TASK DATA:
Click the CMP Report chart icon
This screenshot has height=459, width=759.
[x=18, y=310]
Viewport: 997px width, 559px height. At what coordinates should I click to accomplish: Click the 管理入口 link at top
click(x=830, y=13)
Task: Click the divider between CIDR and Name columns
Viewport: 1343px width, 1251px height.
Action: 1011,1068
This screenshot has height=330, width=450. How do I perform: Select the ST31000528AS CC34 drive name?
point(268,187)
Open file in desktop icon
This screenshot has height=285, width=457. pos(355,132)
--
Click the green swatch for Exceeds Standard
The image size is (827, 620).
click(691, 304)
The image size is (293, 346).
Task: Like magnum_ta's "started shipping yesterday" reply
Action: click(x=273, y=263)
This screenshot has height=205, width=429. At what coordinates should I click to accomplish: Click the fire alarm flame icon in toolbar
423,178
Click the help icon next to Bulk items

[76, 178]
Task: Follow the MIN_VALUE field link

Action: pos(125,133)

TASK DESCRIPTION:
What do the lines above say from the one containing "Click the CMP Report chart icon" down to the one containing "Task: Click the"? Return them exactly, both end lines included, and only them.

COMPLETED EXERCISE:
Click the CMP Report chart icon
This screenshot has height=459, width=759.
[x=18, y=310]
Viewport: 997px width, 559px height. At what coordinates should I click to accomplish: Click the 管理入口 link at top
click(x=830, y=13)
Task: Click the divider between CIDR and Name columns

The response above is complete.